● **To do**:
For the records below, count the lines containing the word "size" and reply with the number alone.

● **Provided material**:

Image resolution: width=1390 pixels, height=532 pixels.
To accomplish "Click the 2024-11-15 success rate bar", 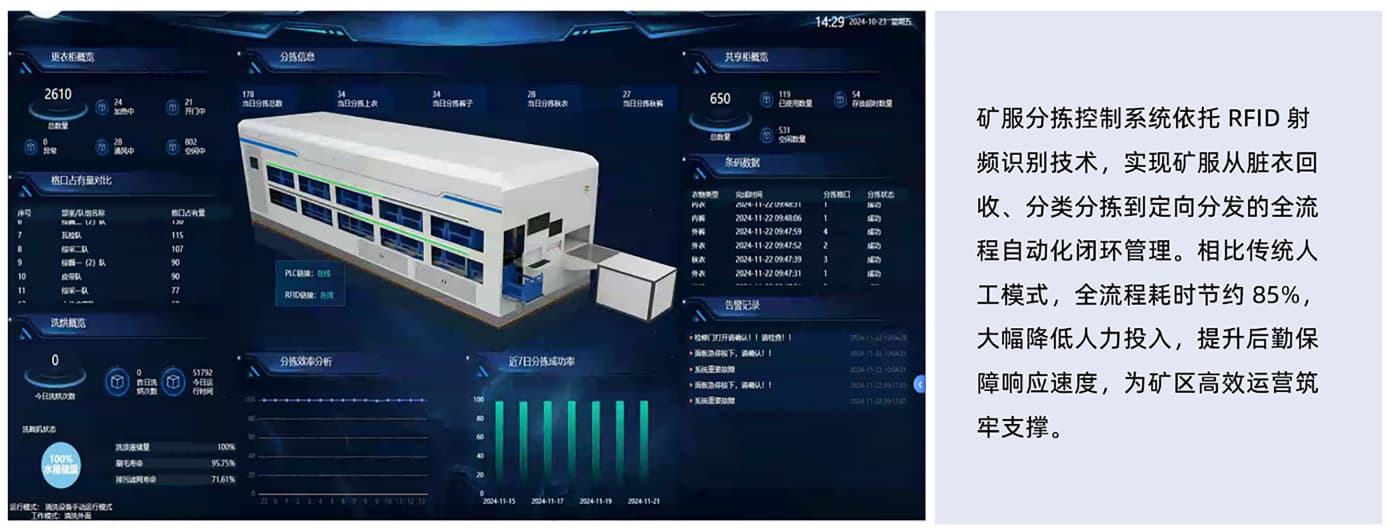I will (498, 441).
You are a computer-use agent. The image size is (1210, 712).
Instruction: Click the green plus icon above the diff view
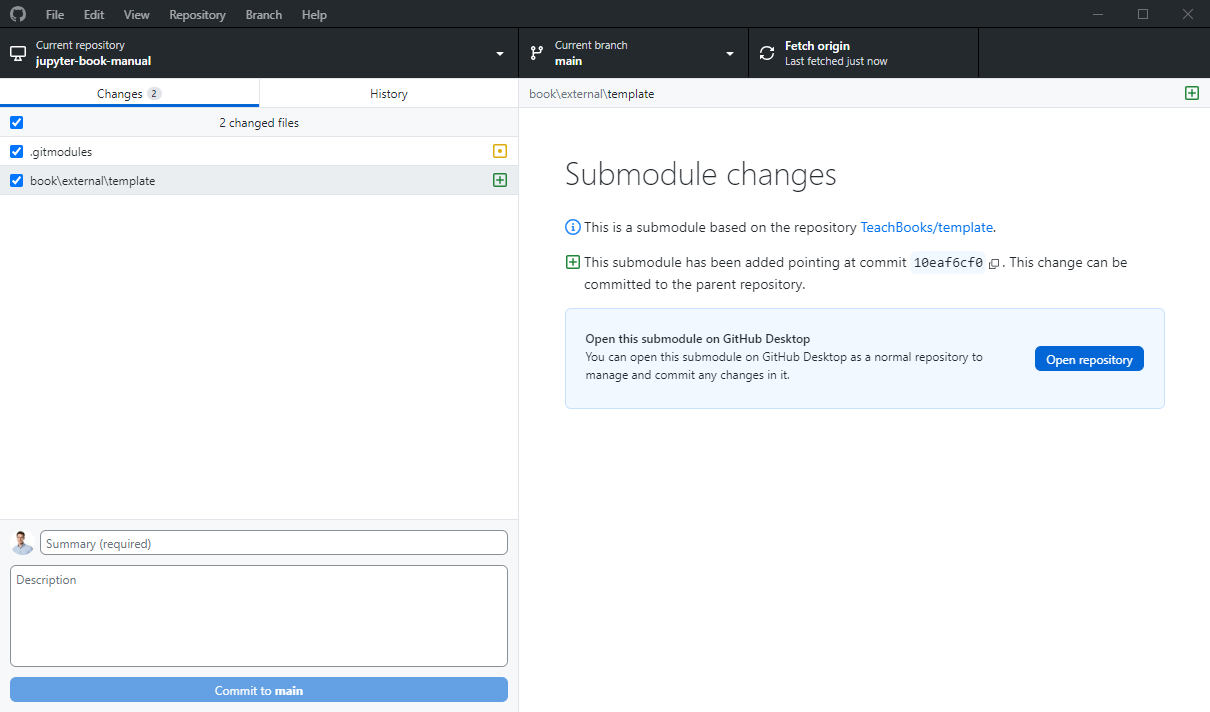tap(1192, 93)
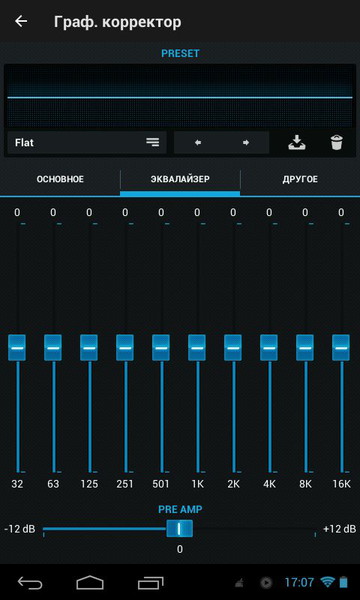360x600 pixels.
Task: Click the 16K band slider handle
Action: pos(341,347)
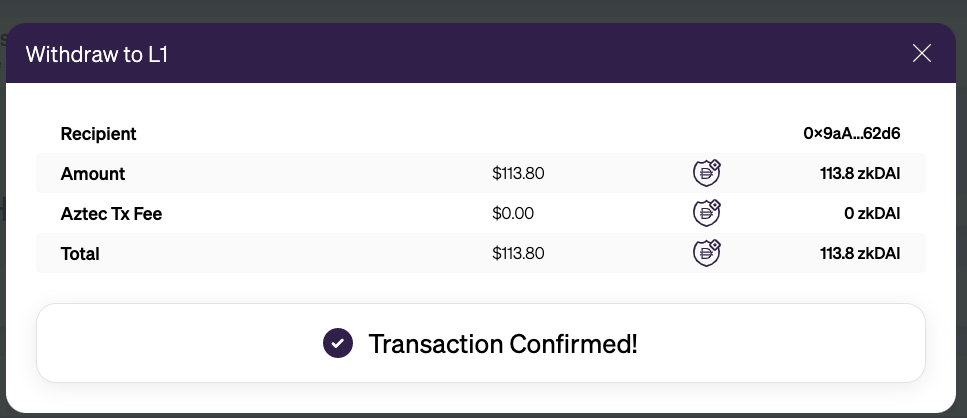Click empty space left of the confirmed checkmark
The height and width of the screenshot is (418, 967).
179,343
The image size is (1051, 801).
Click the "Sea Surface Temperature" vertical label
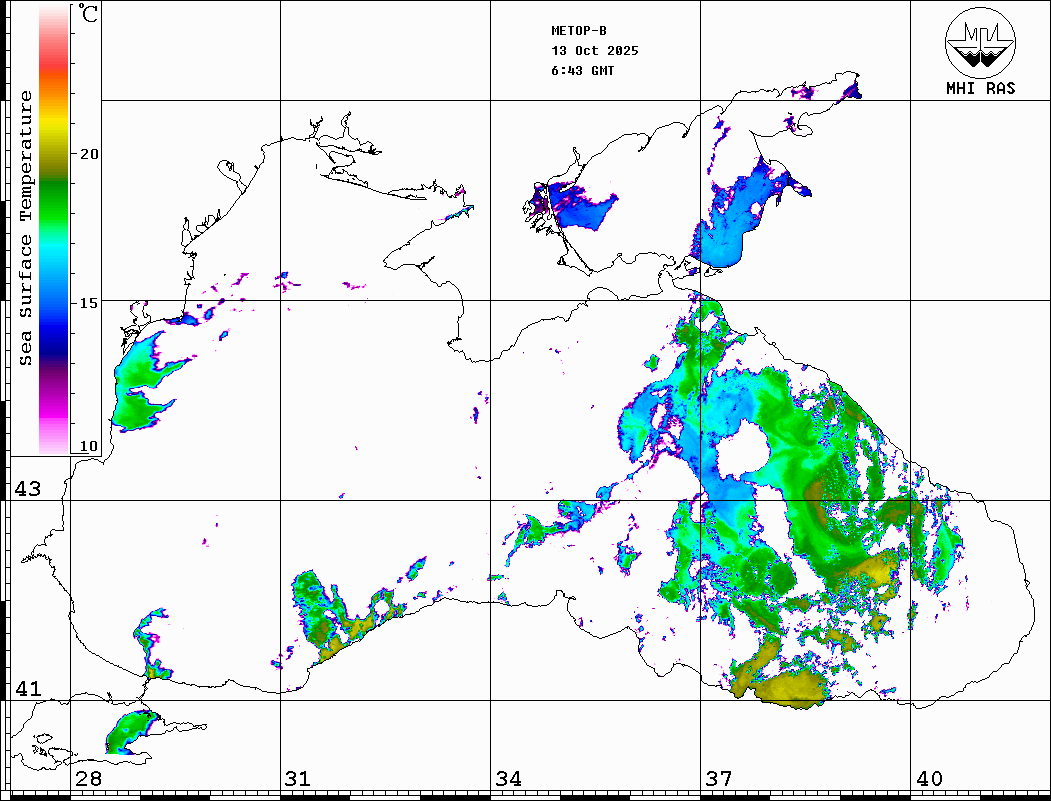coord(27,228)
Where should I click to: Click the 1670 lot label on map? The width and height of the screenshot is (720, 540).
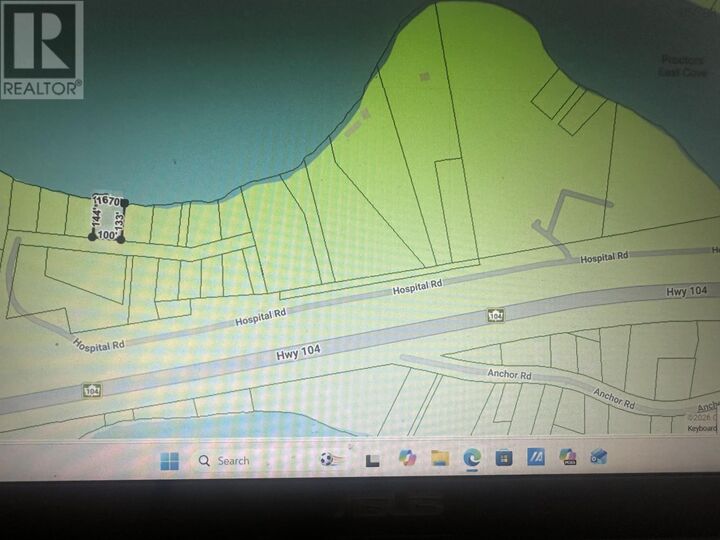108,200
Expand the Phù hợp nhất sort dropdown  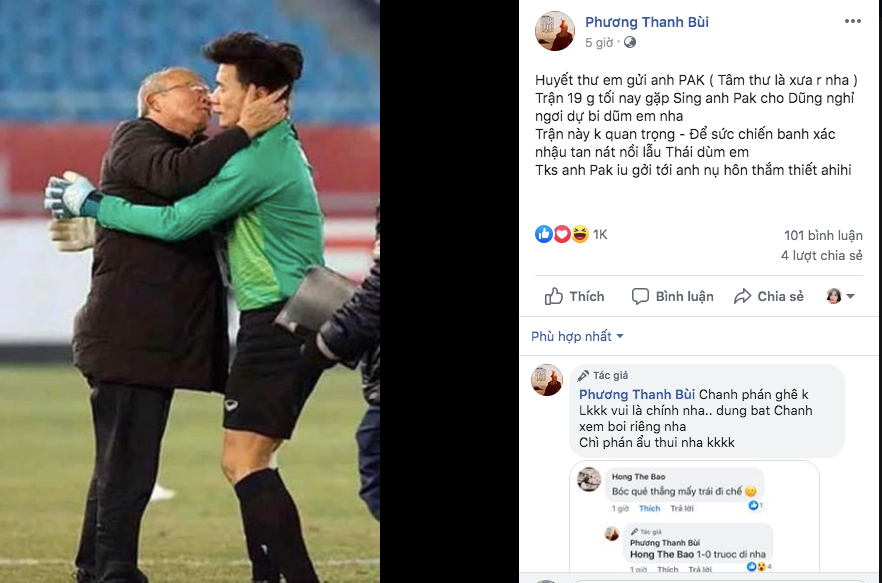coord(578,336)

● **Written solution**:
2